Jimmy kämpft im Ersten Weltkrieg und wird im Einsatz verletzt. In der ersten Folge der ersten Staffel ist er wieder wohl auf und zurück in Atlantic City. Doch er ist nur körperlich in gutem Zustand, denn er wird von den schrecklichen Erinnerungen aus dem Schützengraben verfolgt. Er beginnt für Nucky zu arbeiten. Allerdings beschränkt sich sein Aufgabenbereich darauf, Nucky zu eskortieren und ihm als Bodyguard zu dienen – nicht ganz das, was Jimmy sich vorgestellt hatte. Er schafft es im Laufe der Zeit jedoch sich hochzuarbeiten, doch dabei macht er sich auch Feinde.
Richard Harrow
Er wird von Jack Huston („American Hustle“) gespielt. Richard hat ebenfalls im Ersten Weltkrieg gekämpft. Sein Gesicht wurde schwer entstellt. Er hat sein linkes Auge verloren und der Rest seiner linken Gesichtshälfte liegt mehr oder weniger offen. Aus diesem Grund trägt er eine halbseitige Blechmaske, die an seiner Brille befestigt ist. Er lernt Jimmy in einem Militär-Krankenhaus kennen und versteht sich auf Anhieb gut mit ihm. Jimmy nimmt ihn mit nach Atlantic City und Richard wird sein Partner im Alkohlschmuggel-Geschäft. Richard macht einen sanftmütigen Eindruck, da er aufgrund seiner Entstellung anderen Menschen gegenüber sehr zurückhaltend ist. Er hat aber auch eine ganz andere Seite: Er handelt auf Befehl und hat keine moralische Barriere, die ihn davon abhält grausame Dinge zu tun. Trotz oder vielleicht gerade wegen dieser Diskrepanz ist er ein Sympathie-Träger.
Nelson van Alden
Er wird von Michael Shannon („Man of Steel“, „The Iceman“) gespielt. Er arbeitet in einer führenden Position beim ‚Department of Internal Revenue’ vom ‚Bureau of Prohibition’, dessen Aufgabe es ist, die Einhaltung des Prohibitionsgesetzes sicher zu stellen. Nelson ist ein äußerst frommer und pedantischer Fundamentalist. Seine Abteilung und er fokussieren sich relativ schnell darauf Nucky Thompson ins Fadenkreuz zu nehmen. Auch in seinem Beruf agiert Nelson auf fanatische Weise und ist mit eisernem Willen und frustrierender Hartnäckigkeit ausgestattet. Doch er stößt auf einige Probleme und wird bald selbst zum Gejagten. Sein Leben verändert sich von Grund auf und Nelson van Alden ist sicherlich die Figur, die die drastischste Entwicklung durchlebt.
Albert ‚Chalky’ White
Er wird von Michael K. Williams („The Wire“) porträtiert. Er gilt als der inoffizielle Anführer der afro-amerikanischen Gemeinde von Atlantic City. Auch Chalky ist ein so genannter Bootlegger. Er ist gut betucht und hat geschäftliche Beziehungen zu Nucky Thompson. Eine weitere beständige Einnahmequelle von Chalky sind horrende Geldbträge von vor allem republikanischen Politikern, die bei Chalky schwarze Wählerstimmen kaufen. Chalky ist ein smarter und sympathischer Mann, der für die damalige Zeit als Afro-Amerikaner äußerst viel Respekt bekommt.
Fazit
Boardwalk Empire ist eine mit Golden Globes und Emmys ausgezeichnete Serie, die man sich wirklich nicht entgehen lassen sollte. Sie hat einen hohen Suchtfaktor und ist insbesondere für Liebhaber von anspruchsvollen Gangster- oder Mafiafilmen ideal geeignet.
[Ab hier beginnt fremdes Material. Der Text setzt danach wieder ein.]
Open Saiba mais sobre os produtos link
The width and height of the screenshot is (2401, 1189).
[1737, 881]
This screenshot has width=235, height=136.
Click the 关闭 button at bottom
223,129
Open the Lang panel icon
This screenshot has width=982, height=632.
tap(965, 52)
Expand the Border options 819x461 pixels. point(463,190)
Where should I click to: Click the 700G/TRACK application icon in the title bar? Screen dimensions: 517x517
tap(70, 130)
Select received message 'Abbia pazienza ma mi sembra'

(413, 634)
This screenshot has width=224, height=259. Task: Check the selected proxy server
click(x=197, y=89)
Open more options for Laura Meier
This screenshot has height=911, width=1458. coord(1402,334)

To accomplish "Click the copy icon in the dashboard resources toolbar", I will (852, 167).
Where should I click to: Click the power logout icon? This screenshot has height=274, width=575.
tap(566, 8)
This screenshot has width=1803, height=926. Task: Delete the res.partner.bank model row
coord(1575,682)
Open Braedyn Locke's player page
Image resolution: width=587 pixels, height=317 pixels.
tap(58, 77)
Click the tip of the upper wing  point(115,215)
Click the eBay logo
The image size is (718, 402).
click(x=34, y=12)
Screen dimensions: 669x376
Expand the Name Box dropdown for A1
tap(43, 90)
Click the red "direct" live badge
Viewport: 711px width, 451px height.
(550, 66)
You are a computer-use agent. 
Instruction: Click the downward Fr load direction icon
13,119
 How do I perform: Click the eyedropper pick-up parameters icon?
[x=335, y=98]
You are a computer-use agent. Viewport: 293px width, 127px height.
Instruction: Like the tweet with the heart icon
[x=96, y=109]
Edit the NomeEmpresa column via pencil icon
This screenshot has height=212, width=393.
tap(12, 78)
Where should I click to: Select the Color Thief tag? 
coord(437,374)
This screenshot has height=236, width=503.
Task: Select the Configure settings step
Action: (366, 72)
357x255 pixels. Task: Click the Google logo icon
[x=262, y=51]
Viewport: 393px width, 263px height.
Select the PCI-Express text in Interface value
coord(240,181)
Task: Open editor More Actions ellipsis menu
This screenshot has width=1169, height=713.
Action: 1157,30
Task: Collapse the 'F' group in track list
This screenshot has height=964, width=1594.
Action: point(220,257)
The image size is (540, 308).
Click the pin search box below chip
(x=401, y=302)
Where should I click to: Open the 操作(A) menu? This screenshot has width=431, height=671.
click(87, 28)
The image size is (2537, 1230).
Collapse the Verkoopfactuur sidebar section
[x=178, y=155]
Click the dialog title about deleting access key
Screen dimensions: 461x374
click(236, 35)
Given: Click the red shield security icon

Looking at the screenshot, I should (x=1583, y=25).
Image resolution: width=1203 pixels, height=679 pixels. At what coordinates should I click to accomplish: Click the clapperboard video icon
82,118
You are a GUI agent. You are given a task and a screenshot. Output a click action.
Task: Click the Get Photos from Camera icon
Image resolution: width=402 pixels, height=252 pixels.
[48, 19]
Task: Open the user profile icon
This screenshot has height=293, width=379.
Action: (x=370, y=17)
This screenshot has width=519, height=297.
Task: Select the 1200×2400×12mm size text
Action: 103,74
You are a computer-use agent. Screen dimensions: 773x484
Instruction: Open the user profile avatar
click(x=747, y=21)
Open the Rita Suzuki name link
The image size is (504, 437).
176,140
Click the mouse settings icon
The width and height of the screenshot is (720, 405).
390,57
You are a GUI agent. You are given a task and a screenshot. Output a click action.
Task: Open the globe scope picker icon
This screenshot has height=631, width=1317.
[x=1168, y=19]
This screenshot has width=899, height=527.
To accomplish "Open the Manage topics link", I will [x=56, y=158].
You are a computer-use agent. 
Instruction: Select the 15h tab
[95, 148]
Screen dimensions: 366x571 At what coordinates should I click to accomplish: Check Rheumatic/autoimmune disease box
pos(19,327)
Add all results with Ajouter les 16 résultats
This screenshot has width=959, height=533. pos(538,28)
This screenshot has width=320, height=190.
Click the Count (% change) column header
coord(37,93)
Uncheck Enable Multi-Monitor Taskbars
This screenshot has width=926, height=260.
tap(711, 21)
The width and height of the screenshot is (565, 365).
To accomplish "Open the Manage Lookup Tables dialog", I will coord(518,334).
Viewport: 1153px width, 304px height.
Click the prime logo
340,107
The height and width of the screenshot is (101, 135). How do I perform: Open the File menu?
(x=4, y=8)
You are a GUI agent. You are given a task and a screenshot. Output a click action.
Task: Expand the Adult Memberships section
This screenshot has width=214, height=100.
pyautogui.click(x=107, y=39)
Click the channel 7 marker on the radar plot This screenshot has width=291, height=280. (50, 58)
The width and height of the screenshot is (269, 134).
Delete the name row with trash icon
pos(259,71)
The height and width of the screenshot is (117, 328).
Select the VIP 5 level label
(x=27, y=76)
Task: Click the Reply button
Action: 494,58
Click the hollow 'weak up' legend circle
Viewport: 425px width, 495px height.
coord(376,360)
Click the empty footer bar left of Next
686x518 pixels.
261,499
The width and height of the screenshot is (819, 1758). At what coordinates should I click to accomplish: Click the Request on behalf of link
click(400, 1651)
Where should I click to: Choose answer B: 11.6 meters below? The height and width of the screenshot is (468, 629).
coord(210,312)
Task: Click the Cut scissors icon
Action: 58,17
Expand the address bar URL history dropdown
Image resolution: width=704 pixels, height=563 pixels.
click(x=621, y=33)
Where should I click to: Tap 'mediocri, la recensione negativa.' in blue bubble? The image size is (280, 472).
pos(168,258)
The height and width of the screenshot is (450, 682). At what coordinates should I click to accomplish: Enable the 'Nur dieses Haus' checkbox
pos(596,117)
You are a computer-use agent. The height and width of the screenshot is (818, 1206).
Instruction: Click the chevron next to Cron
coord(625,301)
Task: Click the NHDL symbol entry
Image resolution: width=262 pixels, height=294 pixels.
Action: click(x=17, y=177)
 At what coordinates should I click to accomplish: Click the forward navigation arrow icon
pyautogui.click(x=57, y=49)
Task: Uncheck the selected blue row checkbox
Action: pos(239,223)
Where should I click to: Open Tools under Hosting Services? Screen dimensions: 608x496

Sie ist nicht nur mit einer abwechslungsreichen, spannenden Story und vielschichtigen Charakteren bestückt, sondern noch dazu einfach etwas für das Auge: Die Produzenten scheuten weder Mühen noch Kosten, um den historischen Look der Serie perfekt darzustellen. Die berühmte Promenade (der Boardwalk) Atlantic Citys wurde in Originalgröße nachgebaut, um das richtige Flair einfangen zu können. Und das ist ihnen mehr als gelungen: Der Zuschauer wird durch die grandiosen Kostüme und das atemberaubende Bühnenbild regelrecht in die Atmosphäre der 1920er Jahre eingesogen. Zudem sind die schauspielerischen Leistungen, insbesondere von Steve Buscemi und Michael Shannon, mehr als beeindruckend.
Weshalb diese in vollem Umfang gelungene Serie in Deutschland nie die Beachtung bekommen hat, die sie verdient, bleibt ein Rätsel.